→ **WHAT THE TASK REQUIRES**
Could you write out the listing below again, exactly?

→ **RECORDS SUPPLIED**
=== Begin Enclosure ===

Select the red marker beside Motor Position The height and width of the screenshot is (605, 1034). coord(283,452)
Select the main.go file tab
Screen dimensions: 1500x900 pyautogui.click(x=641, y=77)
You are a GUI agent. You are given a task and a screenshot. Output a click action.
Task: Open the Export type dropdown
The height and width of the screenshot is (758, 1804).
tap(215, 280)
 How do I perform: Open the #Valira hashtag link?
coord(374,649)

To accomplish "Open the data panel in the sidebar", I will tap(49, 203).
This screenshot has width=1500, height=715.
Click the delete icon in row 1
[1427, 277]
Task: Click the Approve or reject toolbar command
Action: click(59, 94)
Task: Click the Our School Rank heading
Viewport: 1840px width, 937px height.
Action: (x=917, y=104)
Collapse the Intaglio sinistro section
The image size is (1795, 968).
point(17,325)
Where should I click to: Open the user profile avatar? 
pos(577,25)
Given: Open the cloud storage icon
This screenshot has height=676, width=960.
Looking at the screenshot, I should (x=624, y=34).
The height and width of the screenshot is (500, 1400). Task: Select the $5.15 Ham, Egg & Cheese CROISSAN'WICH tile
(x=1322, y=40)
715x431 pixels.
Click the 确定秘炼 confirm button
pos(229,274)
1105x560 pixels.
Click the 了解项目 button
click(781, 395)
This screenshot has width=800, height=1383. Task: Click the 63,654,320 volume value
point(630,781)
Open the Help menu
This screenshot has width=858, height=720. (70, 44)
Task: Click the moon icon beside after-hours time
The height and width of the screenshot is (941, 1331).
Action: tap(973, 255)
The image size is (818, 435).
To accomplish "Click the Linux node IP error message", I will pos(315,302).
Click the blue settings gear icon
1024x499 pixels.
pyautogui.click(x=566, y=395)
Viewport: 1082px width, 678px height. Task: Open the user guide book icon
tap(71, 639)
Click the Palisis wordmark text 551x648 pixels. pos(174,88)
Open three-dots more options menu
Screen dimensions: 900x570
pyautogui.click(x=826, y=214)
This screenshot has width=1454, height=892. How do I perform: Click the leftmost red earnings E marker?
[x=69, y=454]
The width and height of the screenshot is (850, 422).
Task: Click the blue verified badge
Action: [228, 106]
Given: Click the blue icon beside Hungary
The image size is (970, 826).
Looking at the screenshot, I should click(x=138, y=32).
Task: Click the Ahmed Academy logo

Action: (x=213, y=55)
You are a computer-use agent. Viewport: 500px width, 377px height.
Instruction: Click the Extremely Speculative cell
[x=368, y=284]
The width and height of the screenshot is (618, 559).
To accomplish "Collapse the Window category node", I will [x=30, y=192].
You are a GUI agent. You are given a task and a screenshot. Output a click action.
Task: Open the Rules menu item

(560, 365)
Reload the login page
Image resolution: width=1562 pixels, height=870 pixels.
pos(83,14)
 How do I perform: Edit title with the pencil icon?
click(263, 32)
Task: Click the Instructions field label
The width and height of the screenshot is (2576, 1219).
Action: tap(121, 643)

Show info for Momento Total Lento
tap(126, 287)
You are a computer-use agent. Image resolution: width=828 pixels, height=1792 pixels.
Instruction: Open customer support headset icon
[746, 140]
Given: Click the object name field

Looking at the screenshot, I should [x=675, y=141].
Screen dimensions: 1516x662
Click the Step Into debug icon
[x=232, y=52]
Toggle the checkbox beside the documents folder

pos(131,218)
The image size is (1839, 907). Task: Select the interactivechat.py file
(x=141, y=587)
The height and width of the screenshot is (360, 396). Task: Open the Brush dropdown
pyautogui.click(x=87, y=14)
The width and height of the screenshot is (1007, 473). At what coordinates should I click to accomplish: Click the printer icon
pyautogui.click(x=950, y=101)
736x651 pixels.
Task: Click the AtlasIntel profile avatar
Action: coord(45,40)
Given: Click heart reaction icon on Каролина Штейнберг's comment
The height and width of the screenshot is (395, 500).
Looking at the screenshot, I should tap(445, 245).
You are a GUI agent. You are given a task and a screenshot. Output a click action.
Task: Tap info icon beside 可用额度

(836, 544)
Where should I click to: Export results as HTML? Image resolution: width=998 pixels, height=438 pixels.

=== End Enclosure ===

→ **EXPECTED ANSWER**
Select the red marker beside Motor Position The height and width of the screenshot is (605, 1034). coord(283,452)
Select the main.go file tab
Screen dimensions: 1500x900 pyautogui.click(x=641, y=77)
You are a GUI agent. You are given a task and a screenshot. Output a click action.
Task: Open the Export type dropdown
The height and width of the screenshot is (758, 1804).
tap(215, 280)
 How do I perform: Open the #Valira hashtag link?
coord(374,649)

To accomplish "Open the data panel in the sidebar", I will tap(49, 203).
This screenshot has width=1500, height=715.
Click the delete icon in row 1
[1427, 277]
Task: Click the Approve or reject toolbar command
Action: click(59, 94)
Task: Click the Our School Rank heading
Viewport: 1840px width, 937px height.
Action: (x=917, y=104)
Collapse the Intaglio sinistro section
The image size is (1795, 968).
point(17,325)
Where should I click to: Open the user profile avatar? 
pos(577,25)
Given: Open the cloud storage icon
This screenshot has height=676, width=960.
Looking at the screenshot, I should (x=624, y=34).
The height and width of the screenshot is (500, 1400). Task: Select the $5.15 Ham, Egg & Cheese CROISSAN'WICH tile
(x=1322, y=40)
715x431 pixels.
Click the 确定秘炼 confirm button
pos(229,274)
1105x560 pixels.
Click the 了解项目 button
click(781, 395)
This screenshot has width=800, height=1383. Task: Click the 63,654,320 volume value
point(630,781)
Open the Help menu
This screenshot has width=858, height=720. (70, 44)
Task: Click the moon icon beside after-hours time
The height and width of the screenshot is (941, 1331).
Action: tap(973, 255)
The image size is (818, 435).
To accomplish "Click the Linux node IP error message", I will pos(315,302).
Click the blue settings gear icon
1024x499 pixels.
pyautogui.click(x=566, y=395)
Viewport: 1082px width, 678px height. Task: Open the user guide book icon
tap(71, 639)
Click the Palisis wordmark text 551x648 pixels. pos(174,88)
Open three-dots more options menu
Screen dimensions: 900x570
pyautogui.click(x=826, y=214)
This screenshot has width=1454, height=892. How do I perform: Click the leftmost red earnings E marker?
[x=69, y=454]
The width and height of the screenshot is (850, 422).
Task: Click the blue verified badge
Action: [228, 106]
Given: Click the blue icon beside Hungary
The image size is (970, 826).
Looking at the screenshot, I should click(x=138, y=32).
Task: Click the Ahmed Academy logo

Action: (x=213, y=55)
You are a computer-use agent. Viewport: 500px width, 377px height.
Instruction: Click the Extremely Speculative cell
[x=368, y=284]
The width and height of the screenshot is (618, 559).
To accomplish "Collapse the Window category node", I will [x=30, y=192].
You are a GUI agent. You are given a task and a screenshot. Output a click action.
Task: Open the Rules menu item

(560, 365)
Reload the login page
Image resolution: width=1562 pixels, height=870 pixels.
pos(83,14)
 How do I perform: Edit title with the pencil icon?
click(263, 32)
Task: Click the Instructions field label
The width and height of the screenshot is (2576, 1219).
Action: tap(121, 643)

Show info for Momento Total Lento
tap(126, 287)
You are a computer-use agent. Image resolution: width=828 pixels, height=1792 pixels.
Instruction: Open customer support headset icon
[746, 140]
Given: Click the object name field

Looking at the screenshot, I should [x=675, y=141].
Screen dimensions: 1516x662
Click the Step Into debug icon
[x=232, y=52]
Toggle the checkbox beside the documents folder

pos(131,218)
The image size is (1839, 907). Task: Select the interactivechat.py file
(x=141, y=587)
The height and width of the screenshot is (360, 396). Task: Open the Brush dropdown
pyautogui.click(x=87, y=14)
The width and height of the screenshot is (1007, 473). At what coordinates should I click to accomplish: Click the printer icon
pyautogui.click(x=950, y=101)
736x651 pixels.
Task: Click the AtlasIntel profile avatar
Action: coord(45,40)
Given: Click heart reaction icon on Каролина Штейнберг's comment
The height and width of the screenshot is (395, 500).
Looking at the screenshot, I should tap(445, 245).
You are a GUI agent. You are given a task and a screenshot. Output a click action.
Task: Tap info icon beside 可用额度

(836, 544)
Where should I click to: Export results as HTML? Image resolution: width=998 pixels, height=438 pixels.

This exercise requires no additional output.